_WORKING DATA_
[Start of Attachment]

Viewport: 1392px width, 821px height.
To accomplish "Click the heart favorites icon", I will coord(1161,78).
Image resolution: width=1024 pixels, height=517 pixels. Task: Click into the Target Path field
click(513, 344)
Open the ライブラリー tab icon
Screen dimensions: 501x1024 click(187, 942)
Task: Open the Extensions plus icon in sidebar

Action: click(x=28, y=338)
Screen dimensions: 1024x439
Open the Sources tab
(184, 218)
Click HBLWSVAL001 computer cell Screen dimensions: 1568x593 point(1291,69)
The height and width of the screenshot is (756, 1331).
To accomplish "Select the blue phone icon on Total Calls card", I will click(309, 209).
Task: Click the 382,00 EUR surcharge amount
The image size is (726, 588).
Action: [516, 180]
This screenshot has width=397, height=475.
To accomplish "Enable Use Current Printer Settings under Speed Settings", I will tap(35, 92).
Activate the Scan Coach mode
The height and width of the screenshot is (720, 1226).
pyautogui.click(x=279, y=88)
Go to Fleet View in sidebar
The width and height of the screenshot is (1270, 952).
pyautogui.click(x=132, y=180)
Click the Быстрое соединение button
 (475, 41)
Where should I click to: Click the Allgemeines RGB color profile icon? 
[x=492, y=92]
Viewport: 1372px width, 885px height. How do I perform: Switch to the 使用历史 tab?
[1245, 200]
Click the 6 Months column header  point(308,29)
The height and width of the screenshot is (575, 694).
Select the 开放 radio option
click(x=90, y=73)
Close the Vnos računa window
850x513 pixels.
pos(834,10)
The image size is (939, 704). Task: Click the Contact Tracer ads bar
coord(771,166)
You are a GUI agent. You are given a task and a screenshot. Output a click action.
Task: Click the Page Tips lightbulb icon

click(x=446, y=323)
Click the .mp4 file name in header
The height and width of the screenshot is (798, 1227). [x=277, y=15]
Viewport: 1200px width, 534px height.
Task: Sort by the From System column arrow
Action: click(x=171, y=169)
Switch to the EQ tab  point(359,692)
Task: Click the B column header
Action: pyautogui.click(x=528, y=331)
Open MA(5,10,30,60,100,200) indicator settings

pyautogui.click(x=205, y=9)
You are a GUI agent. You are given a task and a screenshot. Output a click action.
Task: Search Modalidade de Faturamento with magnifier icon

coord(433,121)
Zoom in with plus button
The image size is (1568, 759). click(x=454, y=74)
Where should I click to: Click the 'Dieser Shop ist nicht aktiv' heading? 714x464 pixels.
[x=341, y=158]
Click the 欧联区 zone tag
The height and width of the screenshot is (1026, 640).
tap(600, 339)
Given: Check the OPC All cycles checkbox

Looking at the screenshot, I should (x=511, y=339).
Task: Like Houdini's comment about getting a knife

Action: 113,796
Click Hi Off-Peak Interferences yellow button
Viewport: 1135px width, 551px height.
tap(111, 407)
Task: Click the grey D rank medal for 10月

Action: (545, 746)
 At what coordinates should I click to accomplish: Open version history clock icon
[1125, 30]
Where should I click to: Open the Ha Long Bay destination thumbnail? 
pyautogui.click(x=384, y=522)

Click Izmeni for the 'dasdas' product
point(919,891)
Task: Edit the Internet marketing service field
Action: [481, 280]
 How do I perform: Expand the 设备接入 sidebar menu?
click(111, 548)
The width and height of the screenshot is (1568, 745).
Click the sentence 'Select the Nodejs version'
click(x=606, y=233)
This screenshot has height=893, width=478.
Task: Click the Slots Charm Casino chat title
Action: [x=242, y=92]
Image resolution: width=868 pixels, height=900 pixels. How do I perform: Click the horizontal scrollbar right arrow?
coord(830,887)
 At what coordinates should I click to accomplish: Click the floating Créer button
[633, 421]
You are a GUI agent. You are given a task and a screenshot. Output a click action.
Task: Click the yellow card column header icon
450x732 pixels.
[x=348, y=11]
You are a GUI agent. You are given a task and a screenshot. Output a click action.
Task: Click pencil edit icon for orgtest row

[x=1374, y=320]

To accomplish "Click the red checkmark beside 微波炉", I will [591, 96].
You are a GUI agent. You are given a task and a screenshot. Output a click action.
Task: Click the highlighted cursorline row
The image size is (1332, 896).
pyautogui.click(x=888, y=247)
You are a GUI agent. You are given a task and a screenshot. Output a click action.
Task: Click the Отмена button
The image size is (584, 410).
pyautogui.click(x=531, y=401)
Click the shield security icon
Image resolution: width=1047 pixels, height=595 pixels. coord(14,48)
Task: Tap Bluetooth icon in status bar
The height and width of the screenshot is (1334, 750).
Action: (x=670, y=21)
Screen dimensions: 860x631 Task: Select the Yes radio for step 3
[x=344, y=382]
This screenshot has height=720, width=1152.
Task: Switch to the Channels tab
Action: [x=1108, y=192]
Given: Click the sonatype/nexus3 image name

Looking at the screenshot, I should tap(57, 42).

[End of Attachment]

_WHAT YOU ARE ASKED TO DO_
Transcribe the data in full, matching every line exactly.

_FINISHED EXERCISE_
Viewport: 1392px width, 821px height.
To accomplish "Click the heart favorites icon", I will coord(1161,78).
Image resolution: width=1024 pixels, height=517 pixels. Task: Click into the Target Path field
click(513, 344)
Open the ライブラリー tab icon
Screen dimensions: 501x1024 click(187, 942)
Task: Open the Extensions plus icon in sidebar

Action: click(x=28, y=338)
Screen dimensions: 1024x439
Open the Sources tab
(184, 218)
Click HBLWSVAL001 computer cell Screen dimensions: 1568x593 point(1291,69)
The height and width of the screenshot is (756, 1331).
To accomplish "Select the blue phone icon on Total Calls card", I will click(309, 209).
Task: Click the 382,00 EUR surcharge amount
The image size is (726, 588).
Action: [516, 180]
This screenshot has width=397, height=475.
To accomplish "Enable Use Current Printer Settings under Speed Settings", I will tap(35, 92).
Activate the Scan Coach mode
The height and width of the screenshot is (720, 1226).
pyautogui.click(x=279, y=88)
Go to Fleet View in sidebar
The width and height of the screenshot is (1270, 952).
pyautogui.click(x=132, y=180)
Click the Быстрое соединение button
 (475, 41)
Where should I click to: Click the Allgemeines RGB color profile icon? 
[x=492, y=92]
Viewport: 1372px width, 885px height. How do I perform: Switch to the 使用历史 tab?
[1245, 200]
Click the 6 Months column header  point(308,29)
The height and width of the screenshot is (575, 694).
Select the 开放 radio option
click(x=90, y=73)
Close the Vnos računa window
850x513 pixels.
pos(834,10)
The image size is (939, 704). Task: Click the Contact Tracer ads bar
coord(771,166)
You are a GUI agent. You are given a task and a screenshot. Output a click action.
Task: Click the Page Tips lightbulb icon

click(x=446, y=323)
Click the .mp4 file name in header
The height and width of the screenshot is (798, 1227). [x=277, y=15]
Viewport: 1200px width, 534px height.
Task: Sort by the From System column arrow
Action: click(x=171, y=169)
Switch to the EQ tab  point(359,692)
Task: Click the B column header
Action: pyautogui.click(x=528, y=331)
Open MA(5,10,30,60,100,200) indicator settings

pyautogui.click(x=205, y=9)
You are a GUI agent. You are given a task and a screenshot. Output a click action.
Task: Search Modalidade de Faturamento with magnifier icon

coord(433,121)
Zoom in with plus button
The image size is (1568, 759). click(x=454, y=74)
Where should I click to: Click the 'Dieser Shop ist nicht aktiv' heading? 714x464 pixels.
[x=341, y=158]
Click the 欧联区 zone tag
The height and width of the screenshot is (1026, 640).
tap(600, 339)
Given: Check the OPC All cycles checkbox

Looking at the screenshot, I should (x=511, y=339).
Task: Like Houdini's comment about getting a knife

Action: 113,796
Click Hi Off-Peak Interferences yellow button
Viewport: 1135px width, 551px height.
tap(111, 407)
Task: Click the grey D rank medal for 10月

Action: (545, 746)
 At what coordinates should I click to accomplish: Open version history clock icon
[1125, 30]
Where should I click to: Open the Ha Long Bay destination thumbnail? 
pyautogui.click(x=384, y=522)

Click Izmeni for the 'dasdas' product
point(919,891)
Task: Edit the Internet marketing service field
Action: [481, 280]
 How do I perform: Expand the 设备接入 sidebar menu?
click(111, 548)
The width and height of the screenshot is (1568, 745).
Click the sentence 'Select the Nodejs version'
click(x=606, y=233)
This screenshot has height=893, width=478.
Task: Click the Slots Charm Casino chat title
Action: [x=242, y=92]
Image resolution: width=868 pixels, height=900 pixels. How do I perform: Click the horizontal scrollbar right arrow?
coord(830,887)
 At what coordinates should I click to accomplish: Click the floating Créer button
[633, 421]
You are a GUI agent. You are given a task and a screenshot. Output a click action.
Task: Click the yellow card column header icon
450x732 pixels.
[x=348, y=11]
You are a GUI agent. You are given a task and a screenshot. Output a click action.
Task: Click pencil edit icon for orgtest row

[x=1374, y=320]

To accomplish "Click the red checkmark beside 微波炉", I will [591, 96].
You are a GUI agent. You are given a task and a screenshot. Output a click action.
Task: Click the highlighted cursorline row
The image size is (1332, 896).
pyautogui.click(x=888, y=247)
You are a GUI agent. You are given a task and a screenshot. Output a click action.
Task: Click the Отмена button
The image size is (584, 410).
pyautogui.click(x=531, y=401)
Click the shield security icon
Image resolution: width=1047 pixels, height=595 pixels. coord(14,48)
Task: Tap Bluetooth icon in status bar
The height and width of the screenshot is (1334, 750).
Action: (x=670, y=21)
Screen dimensions: 860x631 Task: Select the Yes radio for step 3
[x=344, y=382]
This screenshot has height=720, width=1152.
Task: Switch to the Channels tab
Action: [x=1108, y=192]
Given: Click the sonatype/nexus3 image name

Looking at the screenshot, I should tap(57, 42).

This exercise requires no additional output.